Private cryptocurrencies pose risks, outlines the Reserve Bank of India’s (RBI) concept note on central bank digital currency (CBDC). According to the concept note, these digital assets have negative effects on the financial sector and threaten India’s financial and macroeconomic stability.
“Further, a wider proliferation of cryptocurrencies has the potential to diminish monetary authorities’ power to determine and regulate monetary policy and the monetary system of the country, which could pose a serious challenge to the stability of the country’s financial system” said RBI.
The concept note also said that CBDCs are the next step in the evolutionary progression of sovereign currency.
Central Bank Digital Currency (CBDC) is a digital representation of a central bank’s currency notes. The RBI’s concept note on Indian CBDC also explains the Reserve Bank’s intention for introducing the digital rupee.

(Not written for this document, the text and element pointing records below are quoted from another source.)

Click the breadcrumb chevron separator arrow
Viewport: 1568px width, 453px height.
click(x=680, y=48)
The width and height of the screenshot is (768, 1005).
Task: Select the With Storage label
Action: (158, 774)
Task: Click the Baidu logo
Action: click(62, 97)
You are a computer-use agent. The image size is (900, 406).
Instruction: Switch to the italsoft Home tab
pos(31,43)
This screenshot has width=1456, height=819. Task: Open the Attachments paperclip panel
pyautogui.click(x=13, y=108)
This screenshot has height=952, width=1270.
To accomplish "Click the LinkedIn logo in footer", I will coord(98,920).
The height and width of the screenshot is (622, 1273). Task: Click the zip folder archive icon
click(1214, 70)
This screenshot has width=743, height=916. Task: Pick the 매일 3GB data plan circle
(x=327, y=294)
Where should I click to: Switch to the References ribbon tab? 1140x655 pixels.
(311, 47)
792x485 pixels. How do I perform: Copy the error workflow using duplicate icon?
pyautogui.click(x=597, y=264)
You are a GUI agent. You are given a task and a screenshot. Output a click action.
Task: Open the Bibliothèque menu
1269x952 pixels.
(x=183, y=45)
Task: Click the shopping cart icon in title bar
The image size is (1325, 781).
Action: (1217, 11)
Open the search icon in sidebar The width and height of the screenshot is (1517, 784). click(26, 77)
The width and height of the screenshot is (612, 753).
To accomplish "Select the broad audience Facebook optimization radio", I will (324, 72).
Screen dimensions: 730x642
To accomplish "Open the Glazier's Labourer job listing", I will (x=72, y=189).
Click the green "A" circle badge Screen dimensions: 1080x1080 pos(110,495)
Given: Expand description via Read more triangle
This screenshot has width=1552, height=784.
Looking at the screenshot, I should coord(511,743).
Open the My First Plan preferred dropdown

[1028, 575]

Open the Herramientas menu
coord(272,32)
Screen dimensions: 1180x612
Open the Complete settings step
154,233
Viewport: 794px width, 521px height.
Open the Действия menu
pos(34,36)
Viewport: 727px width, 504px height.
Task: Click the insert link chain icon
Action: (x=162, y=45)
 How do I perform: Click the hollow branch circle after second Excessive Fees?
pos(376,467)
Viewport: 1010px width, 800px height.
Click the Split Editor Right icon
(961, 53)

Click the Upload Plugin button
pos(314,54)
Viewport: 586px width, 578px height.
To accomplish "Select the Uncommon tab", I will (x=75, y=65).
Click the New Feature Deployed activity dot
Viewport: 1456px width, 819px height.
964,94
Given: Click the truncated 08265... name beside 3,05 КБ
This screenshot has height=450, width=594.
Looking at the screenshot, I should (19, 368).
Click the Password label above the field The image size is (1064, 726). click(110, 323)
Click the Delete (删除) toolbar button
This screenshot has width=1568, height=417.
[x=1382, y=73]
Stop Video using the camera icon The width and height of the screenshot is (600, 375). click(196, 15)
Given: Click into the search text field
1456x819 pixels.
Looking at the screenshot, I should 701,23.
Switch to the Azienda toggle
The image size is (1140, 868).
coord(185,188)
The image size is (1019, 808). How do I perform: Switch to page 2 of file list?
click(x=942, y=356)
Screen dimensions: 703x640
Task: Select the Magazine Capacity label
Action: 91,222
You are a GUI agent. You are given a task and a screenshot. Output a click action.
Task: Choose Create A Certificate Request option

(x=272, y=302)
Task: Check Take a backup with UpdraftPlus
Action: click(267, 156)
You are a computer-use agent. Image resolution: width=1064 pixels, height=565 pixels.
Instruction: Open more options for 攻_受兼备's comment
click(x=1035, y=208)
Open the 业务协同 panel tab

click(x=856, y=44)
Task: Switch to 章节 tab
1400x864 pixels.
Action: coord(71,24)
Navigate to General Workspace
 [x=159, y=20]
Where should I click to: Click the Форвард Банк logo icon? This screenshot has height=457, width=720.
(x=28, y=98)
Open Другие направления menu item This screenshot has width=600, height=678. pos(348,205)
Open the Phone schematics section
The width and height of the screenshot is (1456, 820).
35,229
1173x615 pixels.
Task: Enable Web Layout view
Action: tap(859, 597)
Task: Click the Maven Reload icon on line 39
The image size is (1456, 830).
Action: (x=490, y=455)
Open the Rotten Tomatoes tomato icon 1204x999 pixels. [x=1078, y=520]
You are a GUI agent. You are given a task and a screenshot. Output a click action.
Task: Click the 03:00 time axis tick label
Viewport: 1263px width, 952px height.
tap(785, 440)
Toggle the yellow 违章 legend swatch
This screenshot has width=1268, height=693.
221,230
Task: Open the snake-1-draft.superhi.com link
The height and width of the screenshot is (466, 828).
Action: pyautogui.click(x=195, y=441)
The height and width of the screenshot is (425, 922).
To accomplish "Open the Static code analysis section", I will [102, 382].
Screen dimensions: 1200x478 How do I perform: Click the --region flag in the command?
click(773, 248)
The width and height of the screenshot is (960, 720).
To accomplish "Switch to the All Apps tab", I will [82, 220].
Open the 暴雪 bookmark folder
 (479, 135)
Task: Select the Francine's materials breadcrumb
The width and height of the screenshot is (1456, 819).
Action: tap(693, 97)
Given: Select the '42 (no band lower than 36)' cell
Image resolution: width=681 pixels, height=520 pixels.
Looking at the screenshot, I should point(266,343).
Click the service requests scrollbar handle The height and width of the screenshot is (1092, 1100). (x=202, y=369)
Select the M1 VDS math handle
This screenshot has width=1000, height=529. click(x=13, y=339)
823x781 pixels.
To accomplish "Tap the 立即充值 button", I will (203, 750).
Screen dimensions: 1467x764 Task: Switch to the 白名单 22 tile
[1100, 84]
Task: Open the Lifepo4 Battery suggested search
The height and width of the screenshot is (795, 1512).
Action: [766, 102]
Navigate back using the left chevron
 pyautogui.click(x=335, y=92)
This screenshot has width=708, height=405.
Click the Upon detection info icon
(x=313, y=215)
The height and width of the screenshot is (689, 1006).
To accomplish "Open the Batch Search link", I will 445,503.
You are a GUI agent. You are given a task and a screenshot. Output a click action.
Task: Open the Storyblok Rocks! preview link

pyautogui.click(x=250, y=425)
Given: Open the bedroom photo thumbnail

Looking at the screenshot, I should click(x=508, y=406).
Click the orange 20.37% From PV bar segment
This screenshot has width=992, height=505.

The central bank has consistently voiced its opposition to private cryptocurrencies, and RBI governor Shaktikanta Das stated that cryptocurrencies are a clear danger and anything that derives value based on make-believe, without any underlying value is just speculation under a sophisticated name.
“The inherent design of cryptocurrencies is more geared to bypass the established and regulated intermediation and control arrangements that play a crucial role of ensuring integrity and stability of the monetary and financial ecosystems” said the concept note.